This Article is From Dec 24, 2013

Winter's start ices eastern Canada, US; worst over

Winter's start ices eastern Canada, US; worst over

Residents survey the damage after power lines came down across a street in Toronto's east end.

Toronto: Fewer than 200,000 customers in Canada's largest city are now without power following a weekend ice storm that wreaked havoc through Ontario to the Atlantic coast, Toronto Mayor Rob Ford said on Monday.

Ford said utility workers from Michigan, Manitoba and elsewhere are in Ontario will assist in the efforts to restore power.

More 100,000 customers had power restored in the city, but about 190,000 customers are still without power, Ford said. He called the storm one of the worst in Toronto's history..

Toronto Hydro CEO Anthony Haines said some customers may not get power back until after Christmas on the 26th.

About 80,000 customers in smaller towns and rural areas in Ontario also remained without power, utility companies said. Nearly 45,000 customers remained without power in Quebec.

An icy mix of rain and freezing rain played havoc with the electricity grid across the Maritime provinces on Monday as ice-laden trees fell on power lines, leaving tens of thousands in the dark in southern New Brunswick and northern Nova Scotia. At one point, more than 44,000 residents and businesses were without power in southern New Brunswick.

The freezing rain turned roads and sidewalks into skating rinks Sunday and hit holiday plans at one of the busiest travel times of the year.

Air travelers were still being frustrated by dozens of flight cancellations and delays at Toronto's Pearson International Airport and at Halifax Stanfield International Airport.

The first full day of winter Sunday also brought ice and high wind in the upper U.S. Midwest and northeastern New England states and flooding in the South.

More than 390,000 homes and businesses were without power Monday in Michigan, upstate New York and across the northern New England region to Maine, down from Sunday's peak of more than half a million. Most were in Michigan, whose largest utilities said it will be days before power is restored because of the difficulty of working around broken lines.

At least 11 deaths in the U.S. were blamed on the storm, including five people killed in flooding in Kentucky and a woman who died after a tornado with winds of 130 mph (209 kph) struck in Arkansas. Another woman died in Arkansas when she lost control of her vehicle on an icy patch of an interstate. A Vermont man died from carbon monoxide poisoning caused by a generator that was running after the storm knocked out power at his house, state police said. Five people were killed in eastern Canada in highway crashes blamed on severe weather conditions.

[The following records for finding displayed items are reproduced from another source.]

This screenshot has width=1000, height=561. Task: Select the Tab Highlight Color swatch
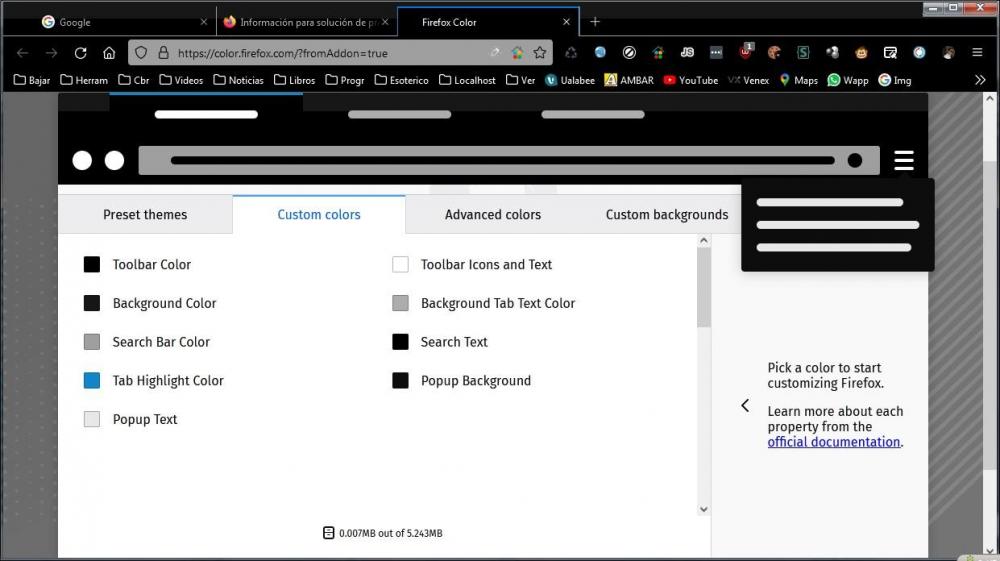tap(92, 381)
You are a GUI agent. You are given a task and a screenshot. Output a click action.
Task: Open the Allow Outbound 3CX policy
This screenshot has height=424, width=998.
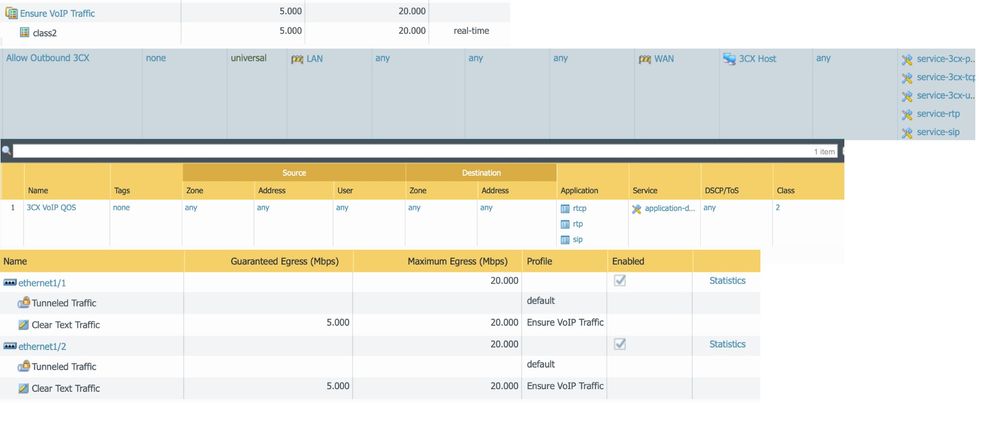[47, 59]
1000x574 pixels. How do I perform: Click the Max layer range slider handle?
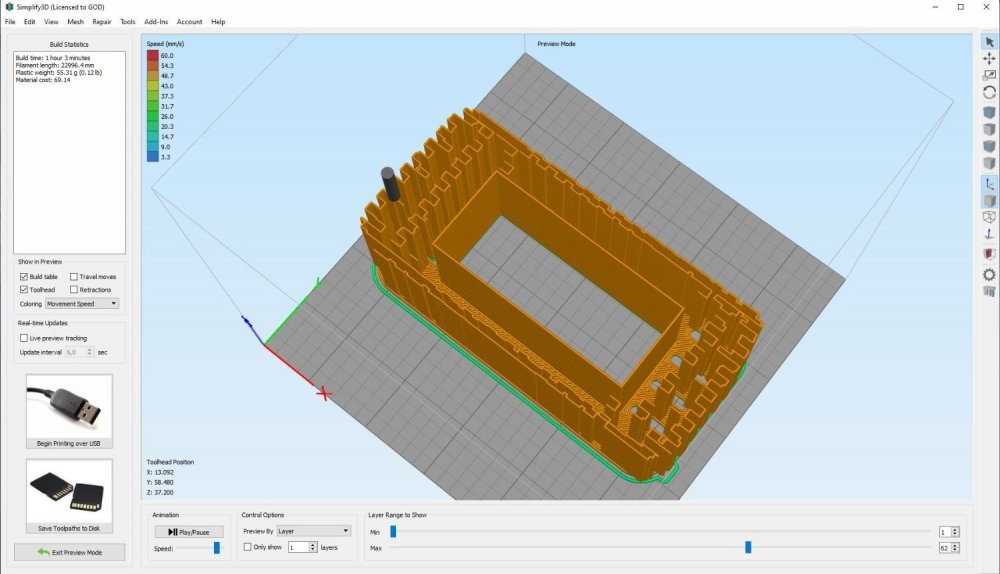click(x=748, y=547)
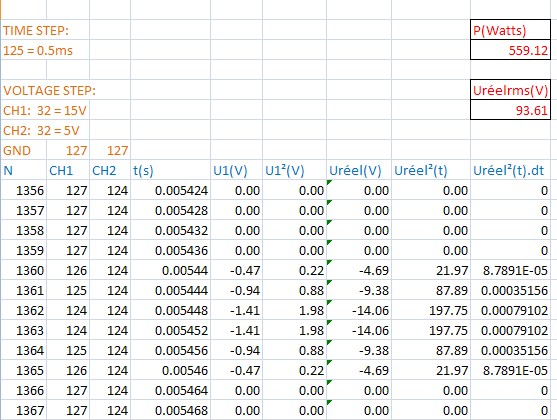Select the TIME STEP: label cell
This screenshot has width=557, height=420.
(23, 30)
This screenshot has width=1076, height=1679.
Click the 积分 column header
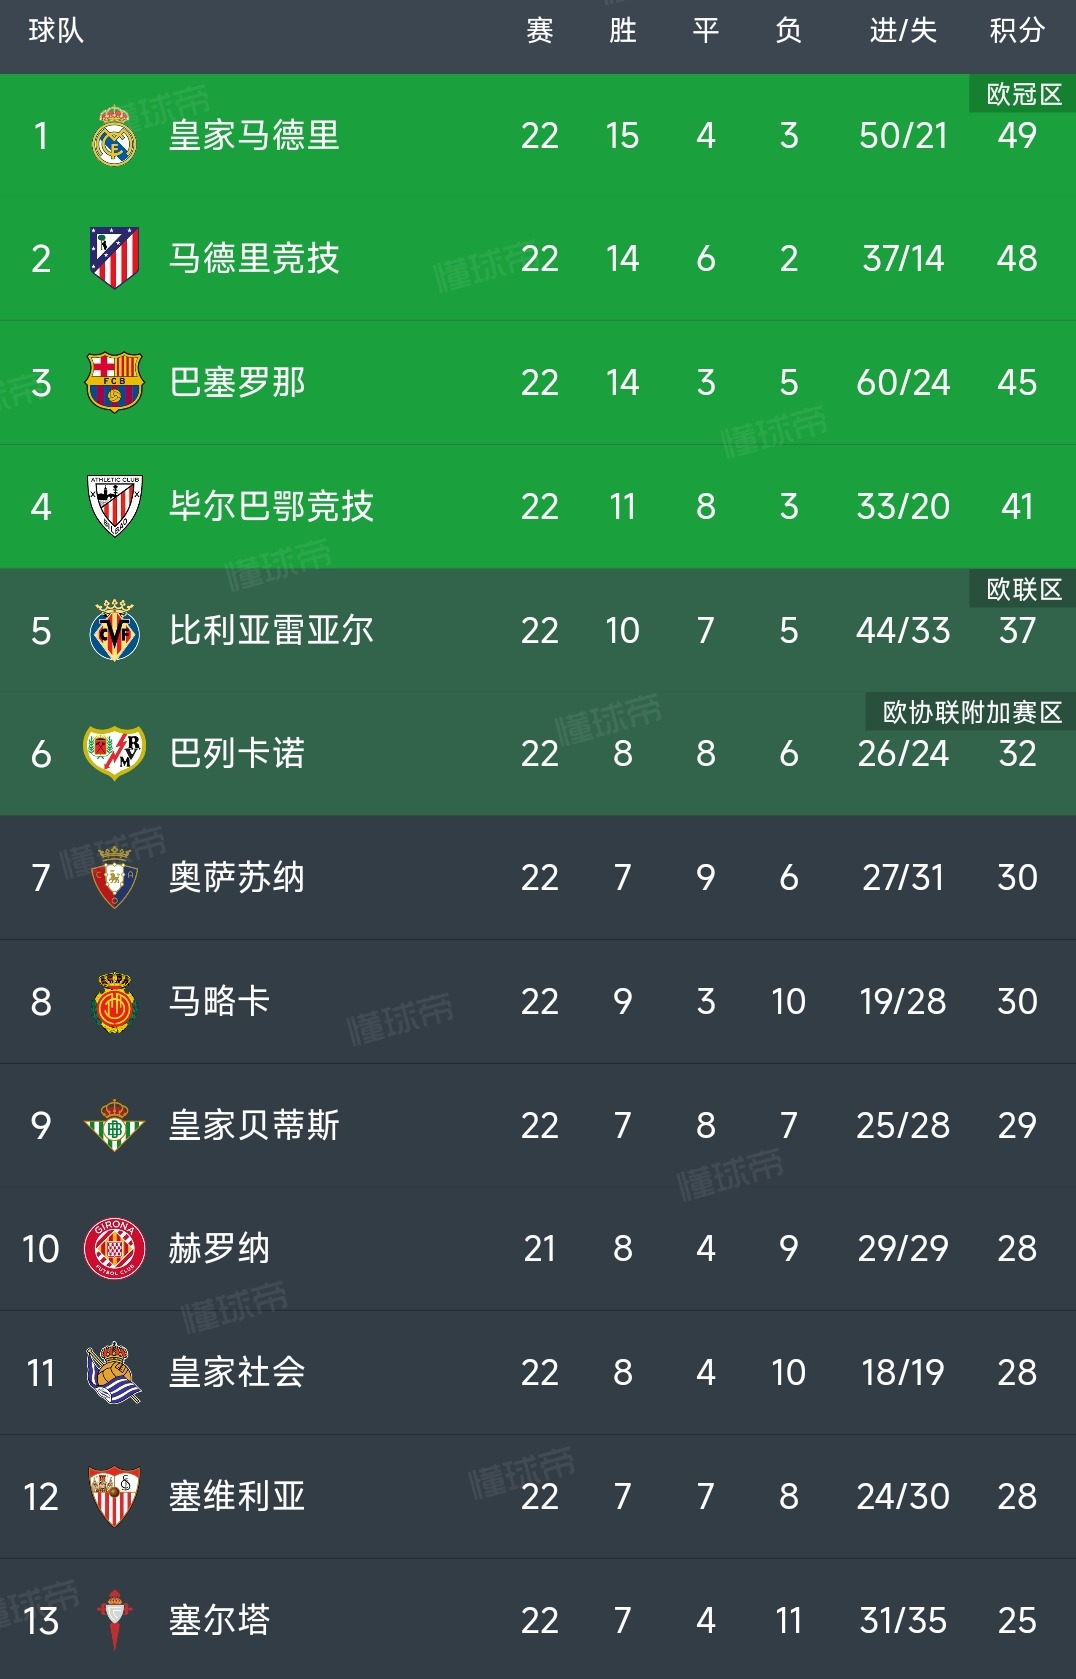click(1017, 31)
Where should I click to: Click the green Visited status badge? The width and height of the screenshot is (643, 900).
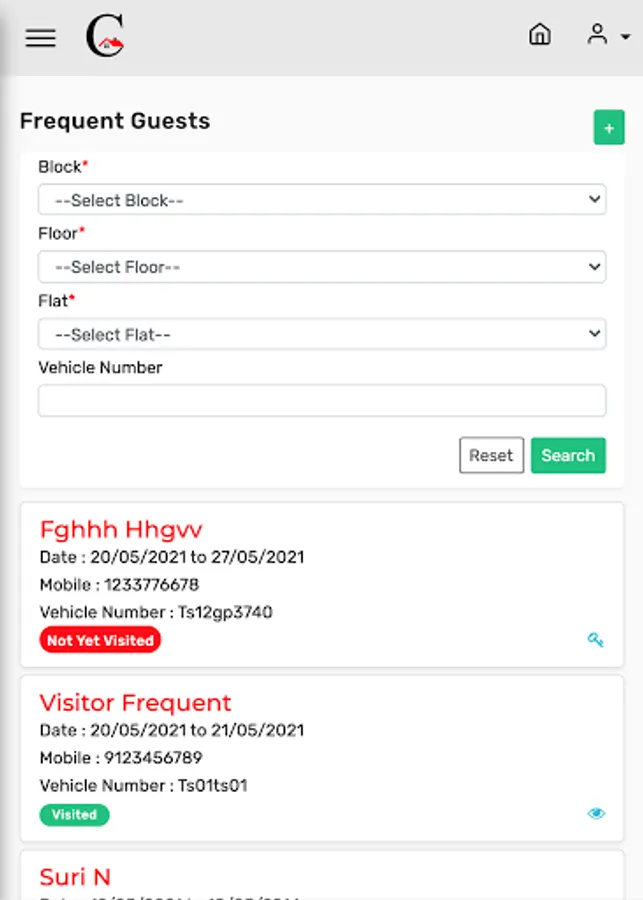coord(74,814)
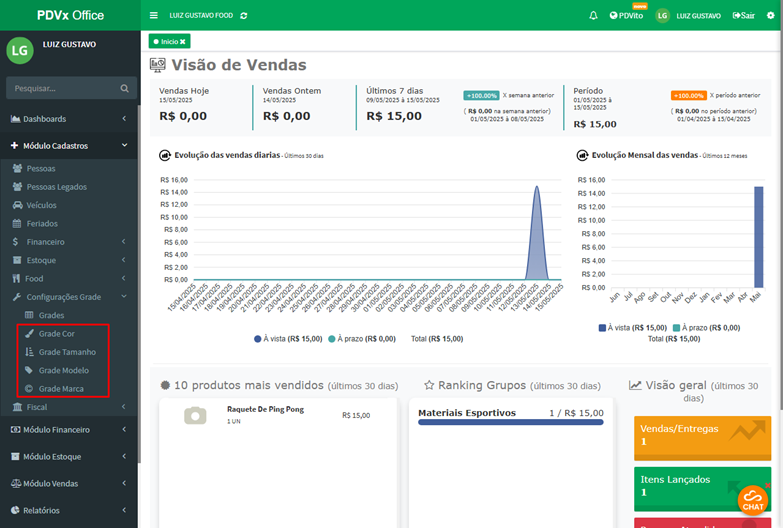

In the U.S., more than 4,000 flights were behind schedule, the majority of those in New York, Washington, Chicago, Denver, Dallas and Houston.

And more than 275 flights were canceled, mostly in Chicago, Denver, Houston and Dallas, aviation data company FlightAware said. The number is in line with a typical travel day and much improved from Sunday's 700 cancellations. There are usually more than 30,000 daily flights in the United States.

Delta Air Lines said a taxiway that may have frozen over was suspected in an accident at Detroit Metropolitan Airport: An Atlanta-bound jetliner slid onto the grass, but no one was hurt.

The winter weather was far from nationwide, though. Record high temperatures in the 60s and 70s Fahrenheit (upper teens and low 20s Celsius) were reached in some Mid-Atlantic U.S. states this weekend, but forecasts called for drops back to the mid-30s F (low single digits C).